• **Problem description**: Switch "verified badge" to "checkmark badge" in the part of the material that opens with the line containing "Click the dollar coin icon on the ETH row" and closes with the line containing "[x=195, y=254]". Give back only those lines, with nothing else changed.

• **Data for this exercise**:

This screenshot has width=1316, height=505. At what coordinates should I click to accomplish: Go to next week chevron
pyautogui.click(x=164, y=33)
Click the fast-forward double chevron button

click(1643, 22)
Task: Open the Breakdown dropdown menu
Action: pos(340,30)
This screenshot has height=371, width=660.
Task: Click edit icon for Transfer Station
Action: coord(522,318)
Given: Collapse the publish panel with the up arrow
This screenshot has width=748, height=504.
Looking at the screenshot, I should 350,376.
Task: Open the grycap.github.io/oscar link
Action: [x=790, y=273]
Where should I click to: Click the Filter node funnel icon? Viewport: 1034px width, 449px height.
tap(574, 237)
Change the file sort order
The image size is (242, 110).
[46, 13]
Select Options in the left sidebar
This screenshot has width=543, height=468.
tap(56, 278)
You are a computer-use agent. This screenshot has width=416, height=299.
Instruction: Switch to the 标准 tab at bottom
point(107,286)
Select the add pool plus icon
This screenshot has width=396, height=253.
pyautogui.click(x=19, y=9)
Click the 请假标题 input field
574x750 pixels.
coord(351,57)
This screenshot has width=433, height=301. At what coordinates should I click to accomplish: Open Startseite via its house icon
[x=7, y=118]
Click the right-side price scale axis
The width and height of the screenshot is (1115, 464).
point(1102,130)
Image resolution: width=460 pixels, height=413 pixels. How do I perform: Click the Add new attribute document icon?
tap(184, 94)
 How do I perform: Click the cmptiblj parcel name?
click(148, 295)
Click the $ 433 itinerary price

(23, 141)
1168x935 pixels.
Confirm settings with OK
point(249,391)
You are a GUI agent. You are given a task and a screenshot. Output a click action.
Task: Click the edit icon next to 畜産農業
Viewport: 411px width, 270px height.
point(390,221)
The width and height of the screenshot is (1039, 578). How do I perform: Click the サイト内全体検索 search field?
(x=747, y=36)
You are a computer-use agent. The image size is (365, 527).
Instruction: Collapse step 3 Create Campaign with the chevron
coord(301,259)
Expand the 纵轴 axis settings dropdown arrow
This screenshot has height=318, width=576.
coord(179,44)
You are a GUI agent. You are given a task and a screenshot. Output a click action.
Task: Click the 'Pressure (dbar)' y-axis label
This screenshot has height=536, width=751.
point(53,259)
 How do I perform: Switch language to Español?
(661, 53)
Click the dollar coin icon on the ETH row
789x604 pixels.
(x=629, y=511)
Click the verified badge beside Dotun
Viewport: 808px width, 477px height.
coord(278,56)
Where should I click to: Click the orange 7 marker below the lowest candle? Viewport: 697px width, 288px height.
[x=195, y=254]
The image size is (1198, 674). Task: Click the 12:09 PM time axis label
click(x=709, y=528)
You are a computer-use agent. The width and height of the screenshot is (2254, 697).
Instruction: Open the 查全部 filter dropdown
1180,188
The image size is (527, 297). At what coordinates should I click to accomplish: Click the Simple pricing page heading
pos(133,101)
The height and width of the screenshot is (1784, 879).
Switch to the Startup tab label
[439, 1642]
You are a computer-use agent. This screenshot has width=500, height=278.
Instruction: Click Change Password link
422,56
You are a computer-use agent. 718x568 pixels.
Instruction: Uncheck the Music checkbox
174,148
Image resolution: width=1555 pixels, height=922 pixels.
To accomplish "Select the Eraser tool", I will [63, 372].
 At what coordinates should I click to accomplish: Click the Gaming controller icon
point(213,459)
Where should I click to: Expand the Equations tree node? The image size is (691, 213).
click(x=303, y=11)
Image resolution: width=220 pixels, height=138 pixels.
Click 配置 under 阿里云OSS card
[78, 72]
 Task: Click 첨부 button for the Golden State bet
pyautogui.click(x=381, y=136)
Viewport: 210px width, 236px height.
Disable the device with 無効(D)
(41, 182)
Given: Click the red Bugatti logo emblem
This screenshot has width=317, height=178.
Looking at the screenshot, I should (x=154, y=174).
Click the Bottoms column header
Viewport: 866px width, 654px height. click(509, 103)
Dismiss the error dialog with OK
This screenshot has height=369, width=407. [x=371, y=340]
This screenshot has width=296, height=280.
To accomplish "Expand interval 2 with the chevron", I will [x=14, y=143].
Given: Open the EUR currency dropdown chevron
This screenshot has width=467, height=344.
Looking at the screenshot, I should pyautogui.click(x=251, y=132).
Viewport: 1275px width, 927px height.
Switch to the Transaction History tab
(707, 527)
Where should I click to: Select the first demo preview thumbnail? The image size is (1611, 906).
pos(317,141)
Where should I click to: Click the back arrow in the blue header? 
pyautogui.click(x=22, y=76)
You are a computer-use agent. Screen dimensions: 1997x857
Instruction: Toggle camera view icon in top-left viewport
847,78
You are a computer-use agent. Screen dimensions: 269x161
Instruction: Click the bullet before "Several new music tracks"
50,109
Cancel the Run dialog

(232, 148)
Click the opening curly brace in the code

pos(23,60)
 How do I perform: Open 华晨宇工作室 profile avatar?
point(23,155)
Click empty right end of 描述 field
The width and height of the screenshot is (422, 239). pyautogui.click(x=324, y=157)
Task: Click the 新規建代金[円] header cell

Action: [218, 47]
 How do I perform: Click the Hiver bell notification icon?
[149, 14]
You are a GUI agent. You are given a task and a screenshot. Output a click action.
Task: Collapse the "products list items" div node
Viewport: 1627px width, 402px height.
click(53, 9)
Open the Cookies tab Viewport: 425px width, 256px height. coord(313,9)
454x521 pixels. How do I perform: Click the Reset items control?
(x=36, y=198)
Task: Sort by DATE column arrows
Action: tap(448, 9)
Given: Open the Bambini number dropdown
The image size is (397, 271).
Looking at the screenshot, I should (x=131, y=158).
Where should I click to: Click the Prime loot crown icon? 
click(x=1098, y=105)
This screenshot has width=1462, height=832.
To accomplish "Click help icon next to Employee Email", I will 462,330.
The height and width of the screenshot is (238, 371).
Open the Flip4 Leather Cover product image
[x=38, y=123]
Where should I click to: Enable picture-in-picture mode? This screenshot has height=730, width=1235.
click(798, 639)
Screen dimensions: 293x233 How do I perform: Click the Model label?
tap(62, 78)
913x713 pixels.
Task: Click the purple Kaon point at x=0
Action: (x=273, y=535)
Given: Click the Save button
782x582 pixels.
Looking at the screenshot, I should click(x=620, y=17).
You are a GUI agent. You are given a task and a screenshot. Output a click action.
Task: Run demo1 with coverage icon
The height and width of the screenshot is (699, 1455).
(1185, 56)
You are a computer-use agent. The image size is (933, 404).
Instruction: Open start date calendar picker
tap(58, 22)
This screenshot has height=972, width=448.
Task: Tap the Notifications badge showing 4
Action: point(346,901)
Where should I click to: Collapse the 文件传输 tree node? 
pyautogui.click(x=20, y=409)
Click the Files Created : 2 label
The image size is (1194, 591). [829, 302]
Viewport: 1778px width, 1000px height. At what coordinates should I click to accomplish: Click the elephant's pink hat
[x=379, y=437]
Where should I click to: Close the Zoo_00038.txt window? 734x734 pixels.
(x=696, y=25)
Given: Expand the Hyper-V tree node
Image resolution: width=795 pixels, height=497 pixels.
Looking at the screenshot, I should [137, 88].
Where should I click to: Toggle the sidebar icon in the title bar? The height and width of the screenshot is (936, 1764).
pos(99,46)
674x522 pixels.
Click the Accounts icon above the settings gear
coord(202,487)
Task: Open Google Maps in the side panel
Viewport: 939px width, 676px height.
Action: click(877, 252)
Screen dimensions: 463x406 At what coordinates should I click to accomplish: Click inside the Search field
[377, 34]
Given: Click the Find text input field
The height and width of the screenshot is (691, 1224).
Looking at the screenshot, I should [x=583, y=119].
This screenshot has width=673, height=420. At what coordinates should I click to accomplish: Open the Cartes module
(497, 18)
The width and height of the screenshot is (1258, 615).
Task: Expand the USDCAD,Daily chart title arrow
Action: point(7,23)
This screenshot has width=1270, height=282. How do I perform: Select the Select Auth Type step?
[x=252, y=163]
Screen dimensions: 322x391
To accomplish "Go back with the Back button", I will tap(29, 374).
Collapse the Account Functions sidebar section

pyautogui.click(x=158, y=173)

• **The result**:
Click the dollar coin icon on the ETH row
789x604 pixels.
(x=629, y=511)
Click the checkmark badge beside Dotun
Viewport: 808px width, 477px height.
coord(278,56)
Where should I click to: Click the orange 7 marker below the lowest candle? Viewport: 697px width, 288px height.
[x=195, y=254]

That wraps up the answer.